_Brief A_: Print the part of the range day account from "We all met on" up to and including "modular sporting rifle.".
_Brief B_:
Answer these questions using the range day account.
(i) In what canyon is the West End Gun Club located?
(ii) What cartridge was the Smith & Wesson Model 29 revolver chambered for?
(iii) Who were the two junior shooters in this year's group?
_Brief C_: Extend the range day account, starting after its final sentence.

_Supplied passage_:
We all met on the public range at my gun club, the West End Gun Club, up in Meyer Canyon in the San Gabriel Mountain Foothills north of Fontana, California. Instructors were Claremont Institute Senior Fellows Professors Dan Palm and Ed Erler, Vietnam veteran and crack shotgunner John Schmutzer, and yours truly.
After a review of the Four Rules and the range’s policies and rules, and with eye and ear protection in place, we started the Fellows out shooting a lineup of rifles. Each rifle came from an era in American military history, briefly described by Drs. Palm and Erler, from the M1 Garand and M1A rifles of World War II, on to semiauto civilian versions of the M14 of the Korean War and early Vietnam War, to the AR 15 of Vietnam and after, to a rail-equipped AR representing the current iteration of this incredibly versatile, modular sporting rifle.
After a couple of hours on the rifle end of the range, we moved over to the pistol side. I reviewed once again the Four Rules, then the fundamentals of handgun shooting including stance, grip, sight alignment, sight picture, and trigger control. Then all hands blazed away on the firing line with a mix of 1911-model .45 ACP pistols, Sigs and Rugers in .22 caliber and 9 mm., a Ruger revolver in .357 Magnum, and the classic Dirty Harry handgun—a Smith & Wesson Model 29 revolver chambered for .44 Magnum.
After the shooting session, and with all spent brass policed up, the group moved off the firing line to a layout of barbecue with all the sides and nonalcoholic beverages. Professor Ed Erler continued his tradition of a lunchtime lecture on The Second Amendment as an Expression of First Principles. This 2013 Imprimis article was widely circulated when first published, and it gives the Publius Fellows intellectual background on the Second Amendment that they would never get in most university political science courses.
This year’s group were less experienced shooters overall than last year’s, but all were the good students we already knew them to be. And new to this year’s group were two junior shooters, the children of two of the party.
I am always heartened by the reaction of other club members we run into during this annual event when they find out our group are smart, young people in public life who not only know about guns, but fully support our Second Amendment right to keep and bear arms. The club’s range officer this year was particularly happy to learn about them.

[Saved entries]
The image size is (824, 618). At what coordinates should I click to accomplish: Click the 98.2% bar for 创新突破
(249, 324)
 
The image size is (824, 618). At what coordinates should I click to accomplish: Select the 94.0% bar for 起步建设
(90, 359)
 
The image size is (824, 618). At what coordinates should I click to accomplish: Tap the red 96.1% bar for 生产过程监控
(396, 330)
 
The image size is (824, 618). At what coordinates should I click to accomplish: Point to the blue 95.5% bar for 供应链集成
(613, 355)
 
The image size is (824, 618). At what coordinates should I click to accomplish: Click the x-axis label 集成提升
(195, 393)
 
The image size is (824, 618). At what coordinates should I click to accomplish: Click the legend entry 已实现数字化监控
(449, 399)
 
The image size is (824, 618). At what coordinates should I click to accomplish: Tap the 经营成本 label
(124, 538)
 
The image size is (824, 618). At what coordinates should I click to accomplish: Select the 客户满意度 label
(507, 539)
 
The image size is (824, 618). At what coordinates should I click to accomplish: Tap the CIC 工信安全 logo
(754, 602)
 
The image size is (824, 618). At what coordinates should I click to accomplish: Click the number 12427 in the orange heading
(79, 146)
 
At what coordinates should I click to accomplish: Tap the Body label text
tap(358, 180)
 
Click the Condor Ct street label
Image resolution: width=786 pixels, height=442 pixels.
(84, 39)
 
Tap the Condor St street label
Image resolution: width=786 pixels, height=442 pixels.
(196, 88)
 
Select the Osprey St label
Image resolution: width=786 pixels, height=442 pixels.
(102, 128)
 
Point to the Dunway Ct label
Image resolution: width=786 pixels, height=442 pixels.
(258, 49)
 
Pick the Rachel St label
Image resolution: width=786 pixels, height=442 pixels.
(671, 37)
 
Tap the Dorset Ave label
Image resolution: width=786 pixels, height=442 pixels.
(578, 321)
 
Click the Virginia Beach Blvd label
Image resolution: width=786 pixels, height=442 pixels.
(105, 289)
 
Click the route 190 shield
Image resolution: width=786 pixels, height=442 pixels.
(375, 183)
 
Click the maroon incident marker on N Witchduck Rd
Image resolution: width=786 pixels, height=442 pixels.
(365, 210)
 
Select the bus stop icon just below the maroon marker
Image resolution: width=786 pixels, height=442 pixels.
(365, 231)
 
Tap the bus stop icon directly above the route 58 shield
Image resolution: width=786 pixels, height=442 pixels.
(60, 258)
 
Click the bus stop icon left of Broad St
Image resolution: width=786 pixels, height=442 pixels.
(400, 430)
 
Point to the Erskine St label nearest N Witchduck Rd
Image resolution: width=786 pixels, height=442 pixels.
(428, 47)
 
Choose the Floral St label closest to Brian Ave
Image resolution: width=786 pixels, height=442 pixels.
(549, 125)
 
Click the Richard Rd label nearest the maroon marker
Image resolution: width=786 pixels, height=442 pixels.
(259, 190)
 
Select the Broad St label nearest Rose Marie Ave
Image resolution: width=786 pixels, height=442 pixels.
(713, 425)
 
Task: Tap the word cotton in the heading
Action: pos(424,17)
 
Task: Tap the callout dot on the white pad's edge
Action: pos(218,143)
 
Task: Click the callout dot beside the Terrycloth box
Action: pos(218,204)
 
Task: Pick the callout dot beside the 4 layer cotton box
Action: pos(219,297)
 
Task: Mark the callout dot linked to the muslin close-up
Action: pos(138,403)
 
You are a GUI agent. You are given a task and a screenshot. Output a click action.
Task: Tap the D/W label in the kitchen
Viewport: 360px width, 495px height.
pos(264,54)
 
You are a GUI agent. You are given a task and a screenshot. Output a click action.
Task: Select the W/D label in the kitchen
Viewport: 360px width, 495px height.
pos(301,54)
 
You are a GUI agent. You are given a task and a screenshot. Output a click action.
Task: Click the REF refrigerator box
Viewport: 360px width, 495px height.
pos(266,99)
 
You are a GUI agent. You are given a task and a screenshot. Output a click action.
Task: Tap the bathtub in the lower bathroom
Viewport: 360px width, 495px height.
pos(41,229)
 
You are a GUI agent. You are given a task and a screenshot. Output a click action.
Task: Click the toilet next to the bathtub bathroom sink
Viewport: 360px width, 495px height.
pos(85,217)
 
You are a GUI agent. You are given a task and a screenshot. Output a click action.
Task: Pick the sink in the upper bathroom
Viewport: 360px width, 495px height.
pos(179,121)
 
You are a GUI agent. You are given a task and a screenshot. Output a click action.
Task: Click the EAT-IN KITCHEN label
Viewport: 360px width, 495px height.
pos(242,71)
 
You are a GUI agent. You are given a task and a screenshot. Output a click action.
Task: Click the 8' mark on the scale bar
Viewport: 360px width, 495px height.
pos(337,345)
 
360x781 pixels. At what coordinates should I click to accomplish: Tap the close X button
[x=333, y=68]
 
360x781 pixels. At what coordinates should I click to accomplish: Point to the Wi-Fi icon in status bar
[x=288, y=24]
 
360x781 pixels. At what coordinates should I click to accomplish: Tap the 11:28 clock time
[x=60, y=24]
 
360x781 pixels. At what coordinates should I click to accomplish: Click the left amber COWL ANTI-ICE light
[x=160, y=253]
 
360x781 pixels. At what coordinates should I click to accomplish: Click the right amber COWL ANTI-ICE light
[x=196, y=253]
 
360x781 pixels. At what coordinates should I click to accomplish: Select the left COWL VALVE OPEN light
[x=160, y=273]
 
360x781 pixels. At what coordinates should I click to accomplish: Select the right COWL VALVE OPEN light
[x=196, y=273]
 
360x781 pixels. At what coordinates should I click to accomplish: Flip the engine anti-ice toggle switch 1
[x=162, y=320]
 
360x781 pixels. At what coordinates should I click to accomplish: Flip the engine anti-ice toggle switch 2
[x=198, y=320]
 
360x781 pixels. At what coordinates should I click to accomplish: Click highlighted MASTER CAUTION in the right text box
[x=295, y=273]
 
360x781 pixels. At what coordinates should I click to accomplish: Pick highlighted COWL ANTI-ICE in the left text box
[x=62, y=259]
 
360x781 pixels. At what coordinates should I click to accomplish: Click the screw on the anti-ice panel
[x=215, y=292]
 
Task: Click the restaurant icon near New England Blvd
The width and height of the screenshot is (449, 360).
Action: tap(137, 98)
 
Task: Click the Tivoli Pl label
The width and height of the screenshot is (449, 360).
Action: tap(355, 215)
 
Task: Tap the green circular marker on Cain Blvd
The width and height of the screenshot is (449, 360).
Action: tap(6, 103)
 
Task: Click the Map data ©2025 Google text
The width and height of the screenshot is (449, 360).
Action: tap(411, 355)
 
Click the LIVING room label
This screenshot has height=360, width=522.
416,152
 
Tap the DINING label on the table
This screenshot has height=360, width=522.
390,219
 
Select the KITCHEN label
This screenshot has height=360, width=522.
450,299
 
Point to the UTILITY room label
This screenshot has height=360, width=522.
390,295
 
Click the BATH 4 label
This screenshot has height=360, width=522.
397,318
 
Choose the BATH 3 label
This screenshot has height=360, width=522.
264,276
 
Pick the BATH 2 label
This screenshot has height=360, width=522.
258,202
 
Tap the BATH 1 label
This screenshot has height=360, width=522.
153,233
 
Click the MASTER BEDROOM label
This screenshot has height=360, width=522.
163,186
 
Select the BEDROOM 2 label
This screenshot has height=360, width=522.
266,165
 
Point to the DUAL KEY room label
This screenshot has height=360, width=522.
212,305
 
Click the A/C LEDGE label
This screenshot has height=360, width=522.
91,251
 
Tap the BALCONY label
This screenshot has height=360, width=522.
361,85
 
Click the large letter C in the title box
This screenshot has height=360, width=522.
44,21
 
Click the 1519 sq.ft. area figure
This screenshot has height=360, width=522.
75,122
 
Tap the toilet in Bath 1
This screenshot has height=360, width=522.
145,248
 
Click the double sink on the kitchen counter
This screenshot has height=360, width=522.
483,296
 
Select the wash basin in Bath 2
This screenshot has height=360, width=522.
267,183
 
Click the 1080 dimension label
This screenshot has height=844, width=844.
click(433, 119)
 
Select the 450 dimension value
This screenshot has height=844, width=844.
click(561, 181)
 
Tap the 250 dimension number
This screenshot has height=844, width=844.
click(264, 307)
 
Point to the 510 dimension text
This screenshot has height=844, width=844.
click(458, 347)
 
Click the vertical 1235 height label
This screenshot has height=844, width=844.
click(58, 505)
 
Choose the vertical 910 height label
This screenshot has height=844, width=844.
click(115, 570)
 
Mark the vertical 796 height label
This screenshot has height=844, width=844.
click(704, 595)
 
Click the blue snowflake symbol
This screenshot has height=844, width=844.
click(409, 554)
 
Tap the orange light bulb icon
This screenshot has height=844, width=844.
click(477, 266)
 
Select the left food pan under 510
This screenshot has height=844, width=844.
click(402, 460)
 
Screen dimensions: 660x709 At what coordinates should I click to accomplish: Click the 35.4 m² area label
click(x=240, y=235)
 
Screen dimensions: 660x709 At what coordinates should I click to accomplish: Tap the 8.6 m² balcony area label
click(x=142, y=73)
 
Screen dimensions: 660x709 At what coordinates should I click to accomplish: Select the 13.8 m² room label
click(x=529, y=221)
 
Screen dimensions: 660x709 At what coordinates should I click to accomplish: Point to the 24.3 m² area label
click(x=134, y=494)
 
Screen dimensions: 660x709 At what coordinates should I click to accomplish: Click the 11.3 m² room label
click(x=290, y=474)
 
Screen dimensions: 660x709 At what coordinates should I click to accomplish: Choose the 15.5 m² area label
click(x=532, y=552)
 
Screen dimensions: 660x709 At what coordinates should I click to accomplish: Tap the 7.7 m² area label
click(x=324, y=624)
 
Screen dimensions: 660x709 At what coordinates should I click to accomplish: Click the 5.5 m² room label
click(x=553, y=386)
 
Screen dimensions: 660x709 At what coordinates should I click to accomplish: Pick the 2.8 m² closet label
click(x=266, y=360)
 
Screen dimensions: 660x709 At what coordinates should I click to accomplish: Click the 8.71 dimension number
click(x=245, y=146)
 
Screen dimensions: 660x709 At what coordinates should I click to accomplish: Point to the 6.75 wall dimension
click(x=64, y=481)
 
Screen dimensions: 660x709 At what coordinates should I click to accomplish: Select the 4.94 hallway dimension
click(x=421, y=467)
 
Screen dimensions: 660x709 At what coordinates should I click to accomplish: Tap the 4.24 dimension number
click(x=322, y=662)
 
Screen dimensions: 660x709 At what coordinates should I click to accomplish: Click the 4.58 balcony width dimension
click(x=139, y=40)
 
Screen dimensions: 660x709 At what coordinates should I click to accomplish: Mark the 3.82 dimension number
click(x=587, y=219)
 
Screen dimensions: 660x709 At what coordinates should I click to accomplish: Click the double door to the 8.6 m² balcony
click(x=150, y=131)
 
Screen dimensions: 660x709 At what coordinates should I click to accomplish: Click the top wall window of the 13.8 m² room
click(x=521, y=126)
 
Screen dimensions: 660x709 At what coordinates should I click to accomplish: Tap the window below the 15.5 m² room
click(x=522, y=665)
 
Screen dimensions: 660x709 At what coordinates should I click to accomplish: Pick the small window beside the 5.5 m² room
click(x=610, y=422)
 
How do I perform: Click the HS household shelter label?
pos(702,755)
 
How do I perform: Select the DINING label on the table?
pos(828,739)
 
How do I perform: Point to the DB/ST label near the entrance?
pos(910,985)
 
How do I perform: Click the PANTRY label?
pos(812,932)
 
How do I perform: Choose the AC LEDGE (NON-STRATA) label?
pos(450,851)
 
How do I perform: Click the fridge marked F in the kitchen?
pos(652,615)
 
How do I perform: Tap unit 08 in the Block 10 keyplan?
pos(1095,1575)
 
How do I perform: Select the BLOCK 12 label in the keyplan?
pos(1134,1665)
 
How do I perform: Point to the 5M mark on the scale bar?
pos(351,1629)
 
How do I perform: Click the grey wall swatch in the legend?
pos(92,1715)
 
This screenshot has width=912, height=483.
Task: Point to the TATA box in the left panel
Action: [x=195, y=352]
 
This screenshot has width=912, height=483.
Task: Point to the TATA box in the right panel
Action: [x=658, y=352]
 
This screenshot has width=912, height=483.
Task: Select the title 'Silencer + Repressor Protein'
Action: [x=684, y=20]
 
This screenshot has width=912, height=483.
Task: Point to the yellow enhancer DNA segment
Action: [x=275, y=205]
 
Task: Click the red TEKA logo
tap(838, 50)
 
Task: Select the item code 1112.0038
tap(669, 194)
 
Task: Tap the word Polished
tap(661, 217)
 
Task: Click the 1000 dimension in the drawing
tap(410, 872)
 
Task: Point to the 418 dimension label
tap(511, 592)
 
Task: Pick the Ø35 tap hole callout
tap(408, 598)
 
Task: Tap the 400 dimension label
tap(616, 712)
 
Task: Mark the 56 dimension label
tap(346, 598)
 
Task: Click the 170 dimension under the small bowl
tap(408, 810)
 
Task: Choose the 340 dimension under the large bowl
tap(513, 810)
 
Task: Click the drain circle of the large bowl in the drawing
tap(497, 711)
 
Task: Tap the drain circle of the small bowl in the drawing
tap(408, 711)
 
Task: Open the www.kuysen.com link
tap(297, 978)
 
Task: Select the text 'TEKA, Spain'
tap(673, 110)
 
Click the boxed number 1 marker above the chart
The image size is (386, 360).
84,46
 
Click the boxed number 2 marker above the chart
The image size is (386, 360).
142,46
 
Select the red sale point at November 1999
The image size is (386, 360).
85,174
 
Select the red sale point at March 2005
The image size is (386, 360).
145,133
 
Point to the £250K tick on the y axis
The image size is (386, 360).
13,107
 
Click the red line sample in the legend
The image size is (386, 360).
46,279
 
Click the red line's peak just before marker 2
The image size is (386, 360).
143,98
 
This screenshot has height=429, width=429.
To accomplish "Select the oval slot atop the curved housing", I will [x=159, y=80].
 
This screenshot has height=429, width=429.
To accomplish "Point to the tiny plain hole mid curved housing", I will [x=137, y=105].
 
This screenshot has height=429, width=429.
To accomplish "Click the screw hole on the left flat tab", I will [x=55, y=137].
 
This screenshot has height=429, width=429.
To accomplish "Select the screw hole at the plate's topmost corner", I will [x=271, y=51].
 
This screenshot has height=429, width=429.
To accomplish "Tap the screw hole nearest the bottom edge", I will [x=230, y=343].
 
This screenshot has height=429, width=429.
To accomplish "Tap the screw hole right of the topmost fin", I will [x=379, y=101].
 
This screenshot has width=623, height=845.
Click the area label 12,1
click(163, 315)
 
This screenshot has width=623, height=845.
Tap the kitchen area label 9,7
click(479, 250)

_Task response A_:
We all met on the public range at my gun club, the West End Gun Club, up in Meyer Canyon in the San Gabriel Mountain Foothills north of Fontana, California. Instructors were Claremont Institute Senior Fellows Professors Dan Palm and Ed Erler, Vietnam veteran and crack shotgunner John Schmutzer, and yours truly.
After a review of the Four Rules and the range’s policies and rules, and with eye and ear protection in place, we started the Fellows out shooting a lineup of rifles. Each rifle came from an era in American military history, briefly described by Drs. Palm and Erler, from the M1 Garand and M1A rifles of World War II, on to semiauto civilian versions of the M14 of the Korean War and early Vietnam War, to the AR 15 of Vietnam and after, to a rail-equipped AR representing the current iteration of this incredibly versatile, modular sporting rifle.

_Task response B_:
(i) Meyer Canyon
(ii) .44 Magnum
(iii) The children of two of the party

_Task response C_:
DRGO has roots in the Claremont Institute. Remember that the Claremont Institute’s president at that time, Dr. Larry Arnn, adopted Doctors for Responsible Gun Ownership as one of the Institute’s projects in 1994. Our fledgling project was greatly assisted by the capable staff there, including editing and public affairs support. Most recently DRGO was the client of the Claremont Institute’s Center for Constitutional Jurisprudence, with the Center’s Clinic Director Anthony T. Caso authoring DRGO’s 2012 amicus curiae brief for the state in the federal court case Wollschlaeger v. Governor of the State of Florida.
The Claremont Institute’s mission is “to restore the principles of the American Founding to their rightful, preeminent authority in our national life.” To understand how vitally important this restoration is, we need only look at how badly the Second Amendment had fared in American politics up until a decade ago, and how poorly it is honored in some places even today. The Claremont Institute’s work over the years has guided policy makers in following the Constitution, without which private gun ownership in America would be a thing of the past. DRGO is proud to have been part of the Claremont Institute and to retain ties of friendship with its good people.
I’m looking forward to Independence Day 2020, when we will infuse another class of Publius Fellows with the spirit of the Second Amendment.
—Timothy Wheeler, MD is the founder and former director of Doctors for Responsible Gun Ownership, and a retired head and neck surgeon.